Dear experts,
When computing the sum of gen weights for a set of files in a TChain with a friend chain using RDataFrame I’m getting this message:
Error in TTreeCache::FillBuffer: Inconsistency: fCurrentClusterStart=0 fEntryCurrent=85705 fNextClusterStart=103062 but fEntryCurrent should not be in between the two
Also, if I compare the results with my loop-style computation using SetBranchAddress I get different numbers. Not sure what’s going on. I have tried setting the chain cache size to 0 as per https://cdcvs.fnal.gov/redmine/issues/22583 but it didn’t make any difference.

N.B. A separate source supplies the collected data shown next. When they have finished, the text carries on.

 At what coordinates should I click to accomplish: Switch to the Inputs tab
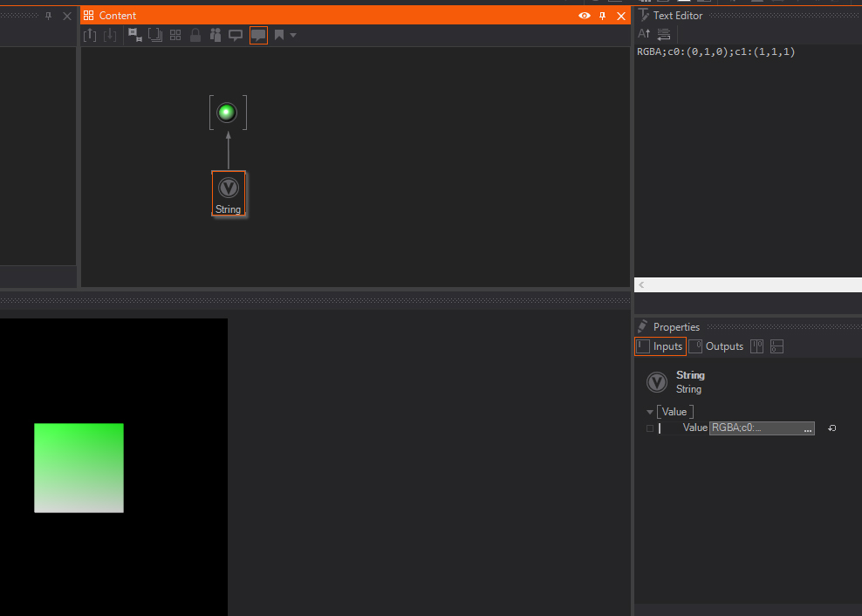tap(660, 346)
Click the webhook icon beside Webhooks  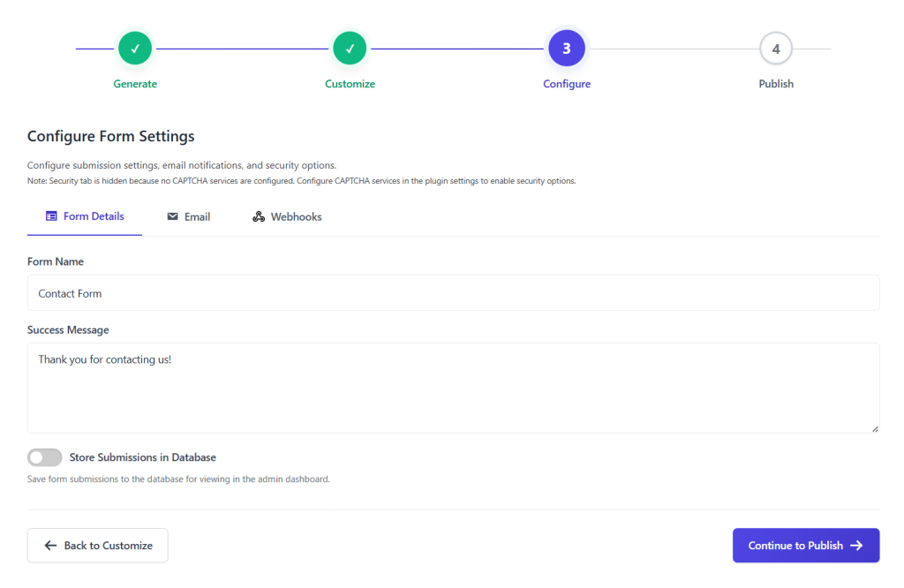[259, 215]
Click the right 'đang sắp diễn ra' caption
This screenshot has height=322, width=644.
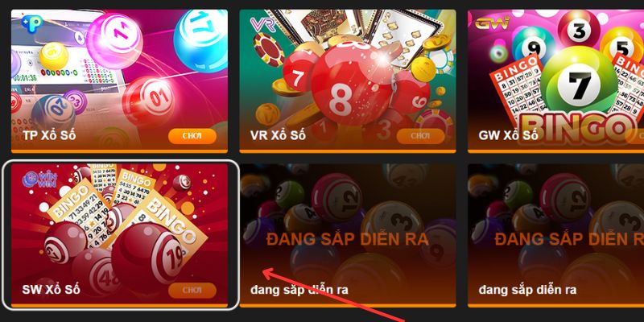[x=527, y=290]
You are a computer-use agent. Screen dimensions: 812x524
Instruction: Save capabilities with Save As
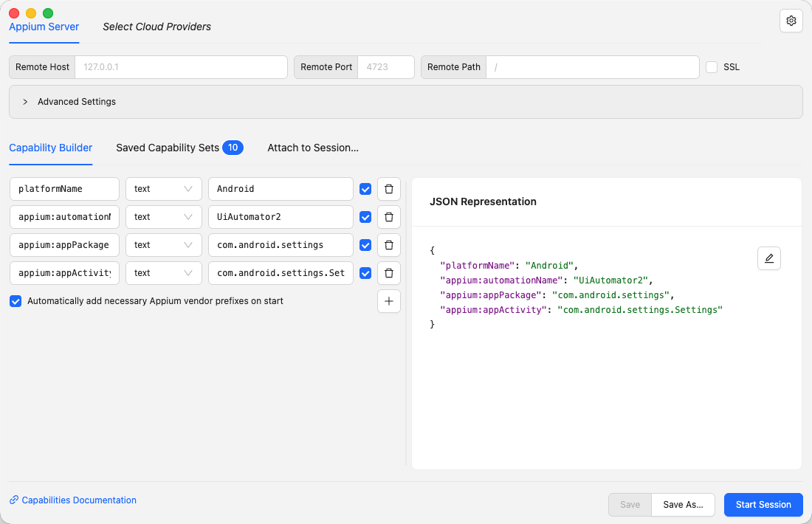coord(682,505)
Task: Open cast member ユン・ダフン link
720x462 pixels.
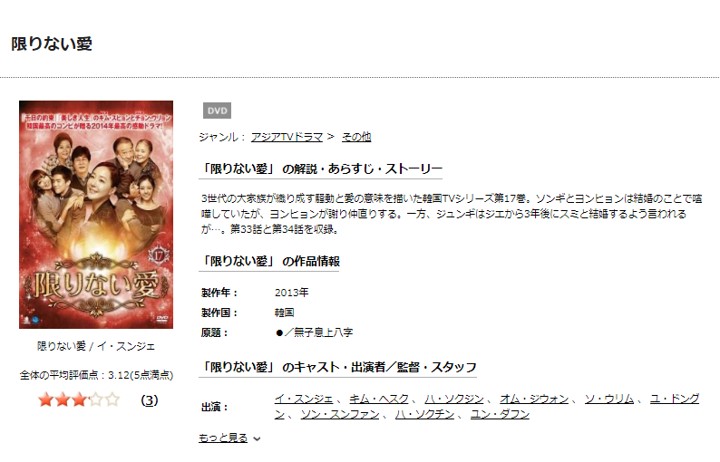Action: click(500, 415)
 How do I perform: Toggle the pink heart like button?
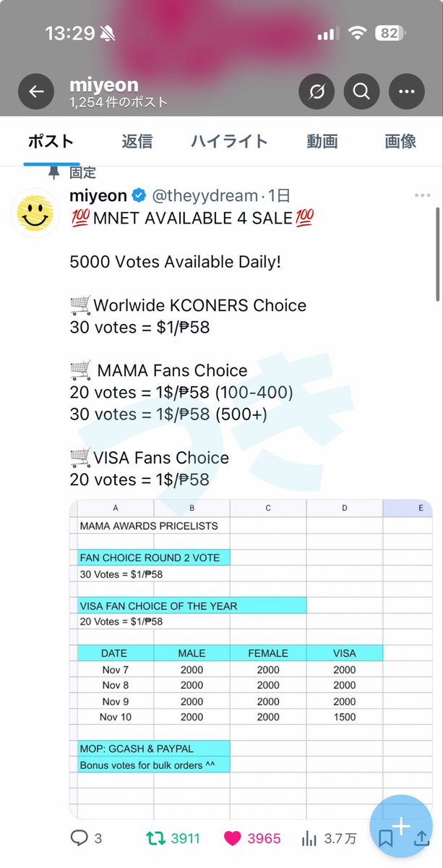(x=232, y=838)
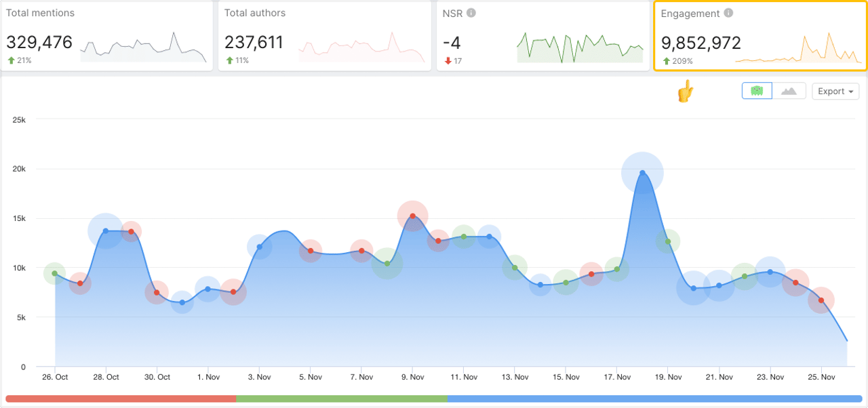Switch to the green monster chart view
This screenshot has height=408, width=868.
[x=757, y=91]
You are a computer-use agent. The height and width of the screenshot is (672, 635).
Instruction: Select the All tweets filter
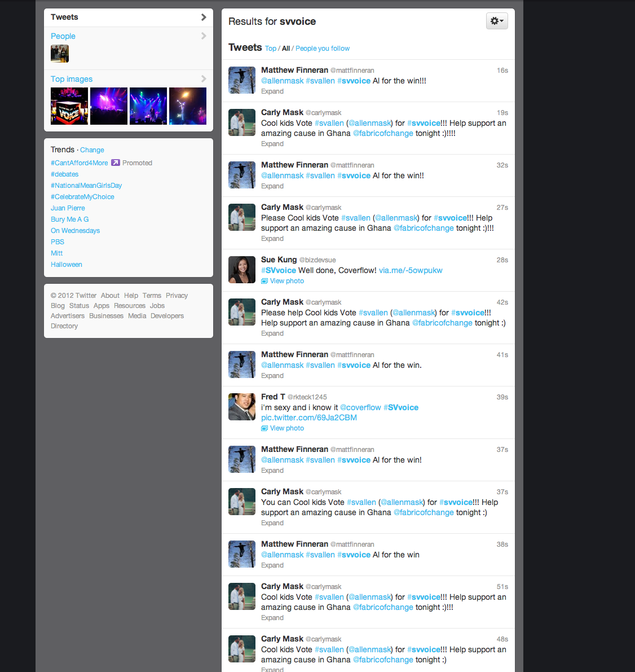click(286, 49)
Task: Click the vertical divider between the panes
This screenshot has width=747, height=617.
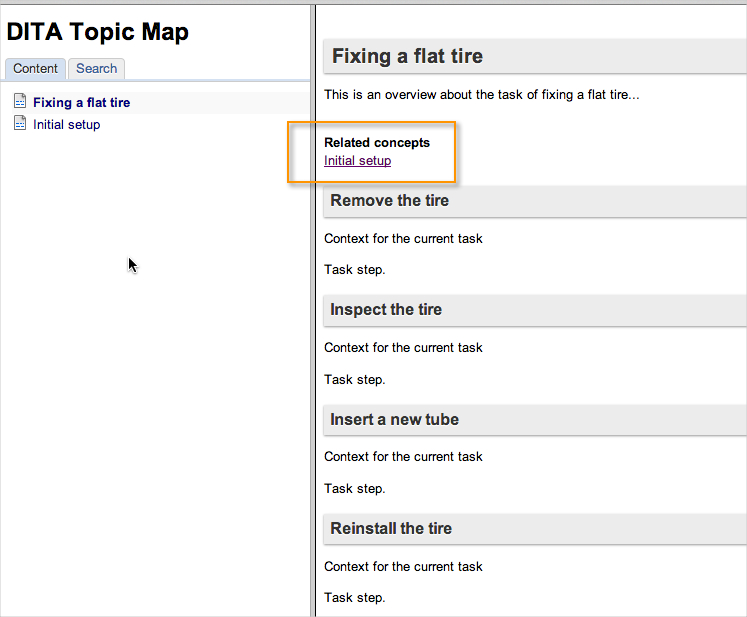Action: 313,310
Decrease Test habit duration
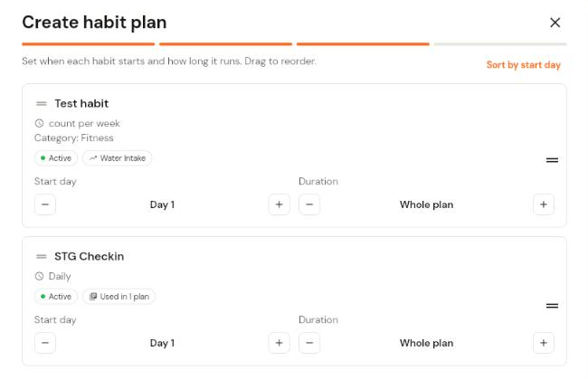Screen dimensions: 588x380 tap(309, 204)
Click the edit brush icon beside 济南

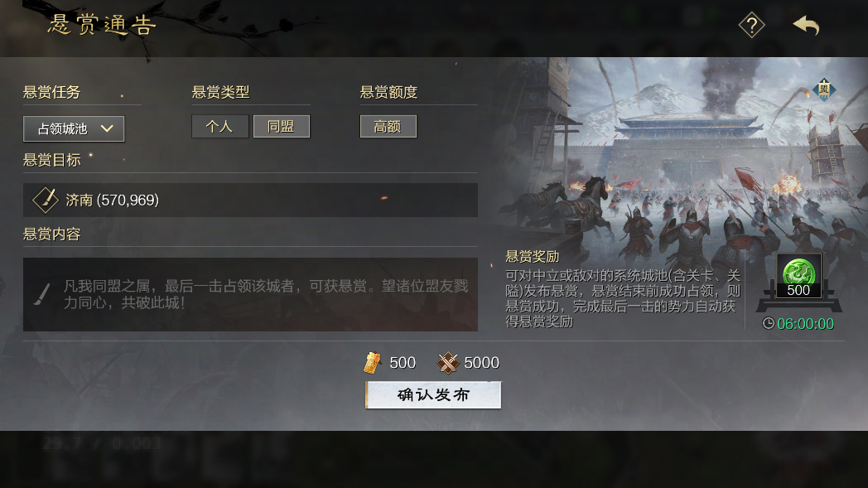coord(46,200)
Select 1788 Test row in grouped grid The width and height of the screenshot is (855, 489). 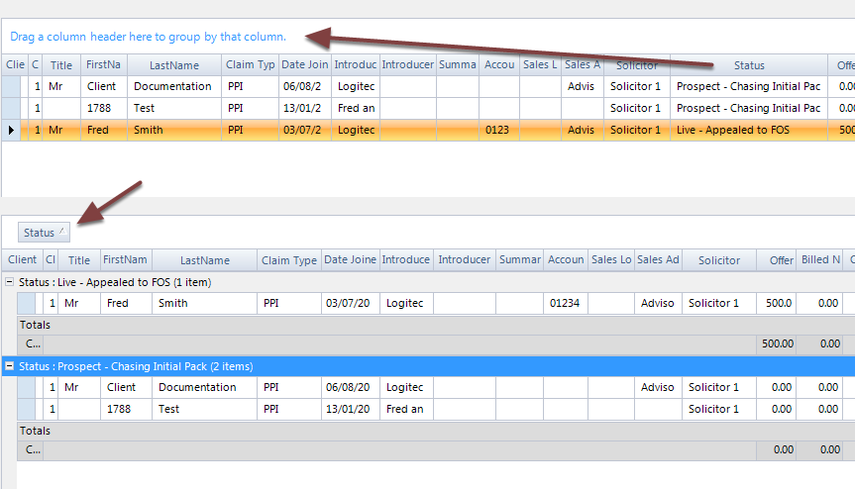coord(436,409)
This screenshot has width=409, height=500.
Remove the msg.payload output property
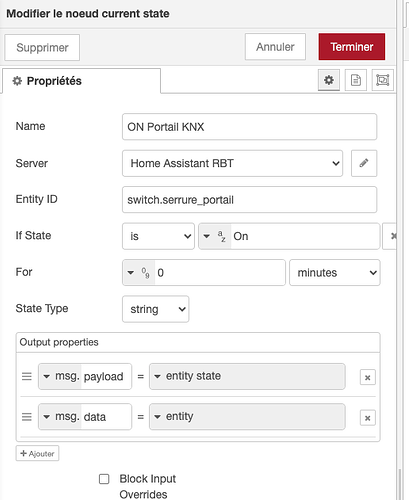368,377
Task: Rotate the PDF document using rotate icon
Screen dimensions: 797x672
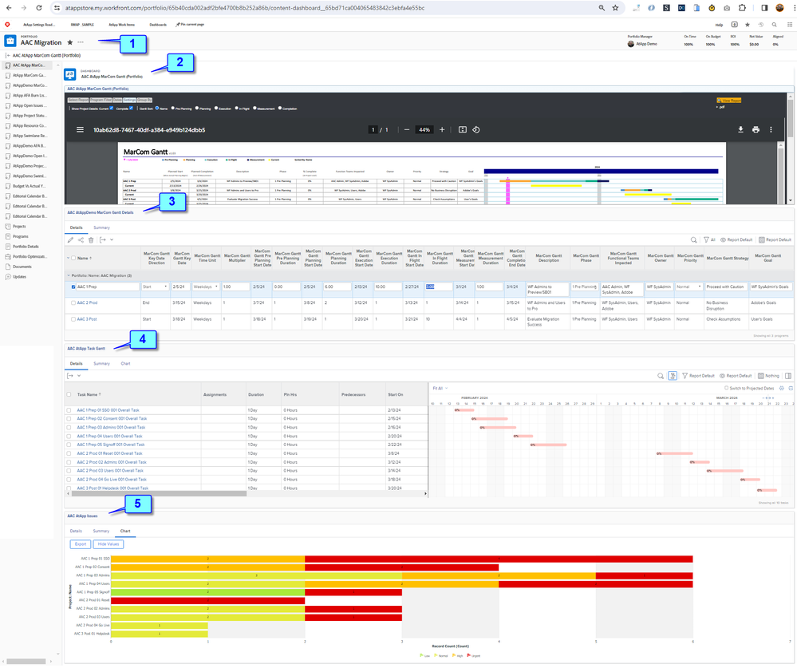Action: [476, 129]
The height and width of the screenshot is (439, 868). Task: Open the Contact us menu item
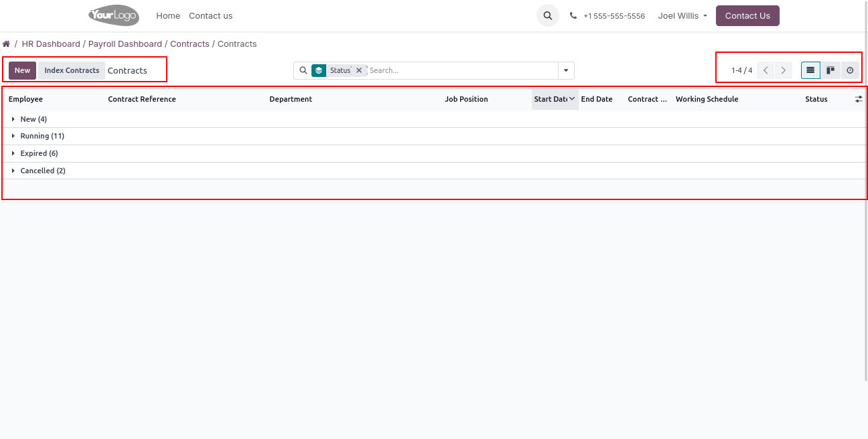click(x=210, y=15)
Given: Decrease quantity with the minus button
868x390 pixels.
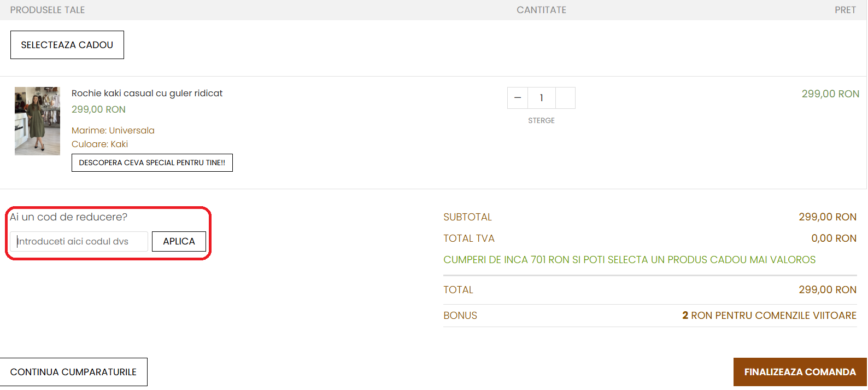Looking at the screenshot, I should [x=518, y=98].
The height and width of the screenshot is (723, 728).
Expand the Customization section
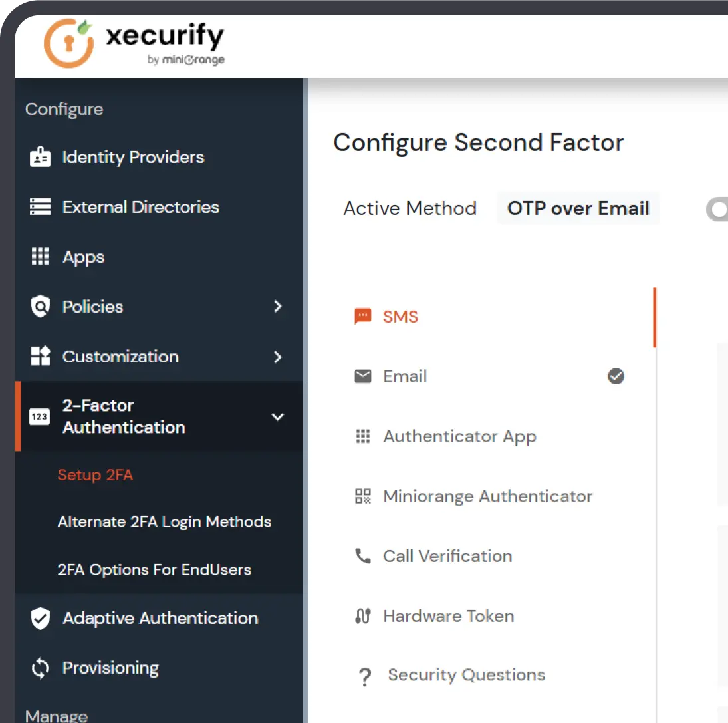point(278,357)
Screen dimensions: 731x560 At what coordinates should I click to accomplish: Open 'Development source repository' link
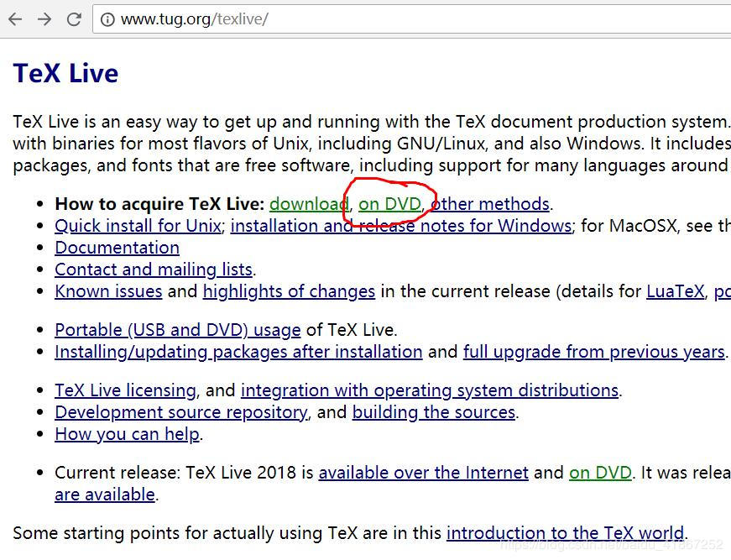[x=180, y=412]
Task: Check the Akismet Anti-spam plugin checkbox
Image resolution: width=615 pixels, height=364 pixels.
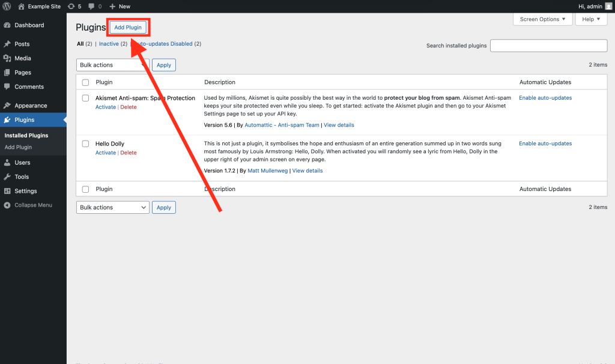Action: (x=85, y=99)
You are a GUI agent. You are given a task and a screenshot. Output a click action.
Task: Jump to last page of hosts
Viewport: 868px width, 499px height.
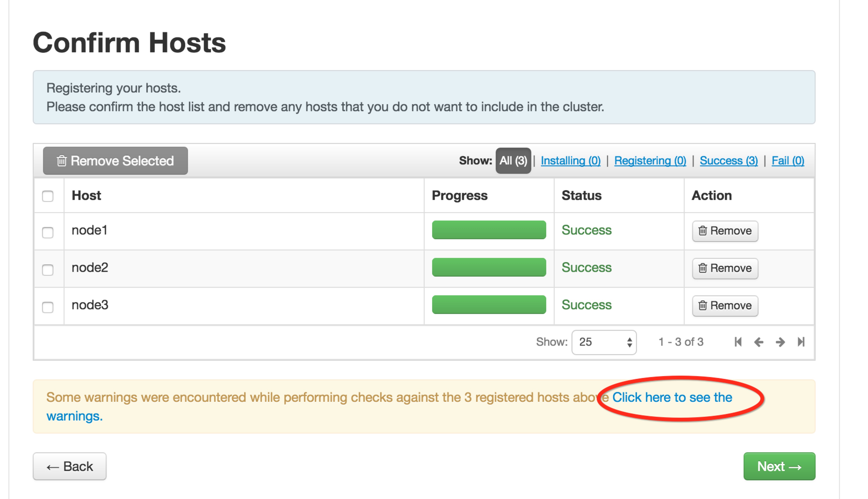801,342
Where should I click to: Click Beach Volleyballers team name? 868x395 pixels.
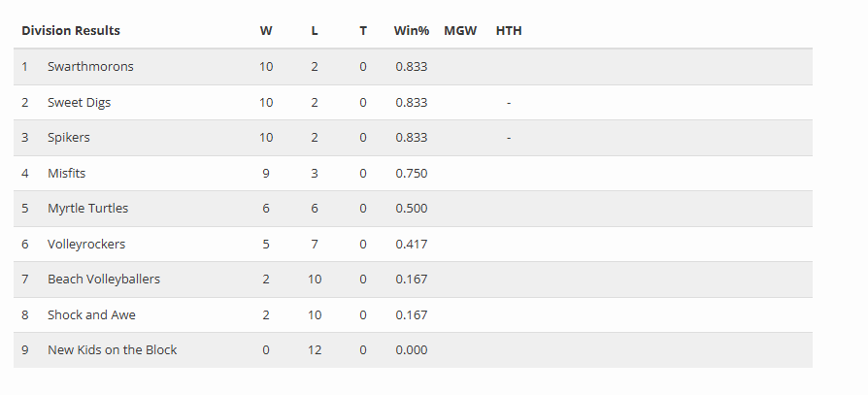[104, 280]
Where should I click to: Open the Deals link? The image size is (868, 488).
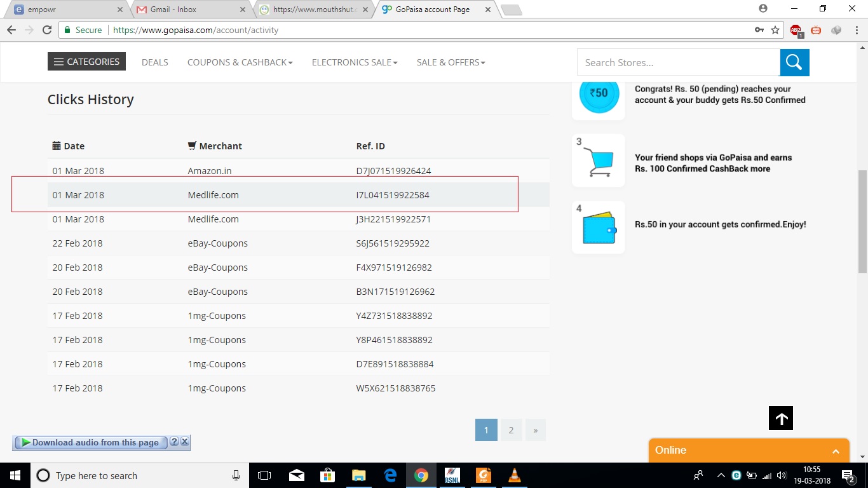(x=154, y=62)
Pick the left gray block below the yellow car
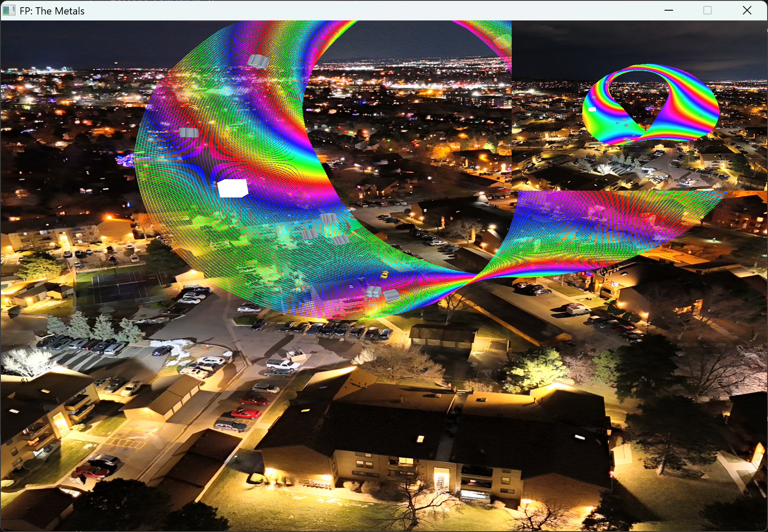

Here’s the relevant code for both ways:
SetBranchAddress and loop over events:
TChain * data_gen = new TChain("ntuples_gbm/genT");
// Add files to gen TChain
data_gen->SetBranchStatus("*",0);
data_gen->SetBranchStatus("gen_wgt", 1);
Float_t gen_wgt;
data_gen->SetBranchAddress("gen_wgt", &gen_wgt);
data_gen->GetEntries();
Float_t sum_gen_wgt = 0;
for (int i = 0; i < data_gen->GetEntries(); i++) {
data_gen->GetEntry(i);
sum_gen_wgt += gen_wgt;
}
cout << "sample: " << sample << ", sum_gen_wgt: " << sum_gen_wgt << endl;
RDataFrame with .Sum:
TChain * data_reco = new TChain("ntuples_gbm/recoT");
TChain * data_gen = new TChain("ntuples_gbm/genT");
// Add files to both
data_reco->AddFriend(data_gen);
ROOT::EnableImplicitMT();
chain->SetCacheSize(0);
ROOT::RDataFrame df(*data_reco);
auto df_wgts = df.
Define("Zwgt", calcZsf, {"gen_ID", "gen_pt"}).
Define("Wwgt", calcWsf, {"gen_ID", "gen_pt"}).
Define("Twgt", calcTsf, {"gen_ID", "gen_pt"}).
Define("PUwgt", calcPUsf, {"gen_pu_true"}).
Define("wgt", calcTotalWgt, {"Zwgt", "Wwgt", "Twgt", "PUwgt", "gen_wgt"});
auto df_sumgenwgts = df_wgts.Sum("gen_wgt");
cout << "Sum_gen_wgts as inferred from RDF: " << *df_sumgenwgts << endl;
Just as an example, I get sum_gen_wgt: 1.67772e+07 for a particular sample using the first way and 1.00094e+08 using the second.
Any help in figuring this out will be greatly appreciated!
Thank you,
Andre
ROOT Version: 6.18/00
Platform: x86_64 slc6
Compiler: gcc8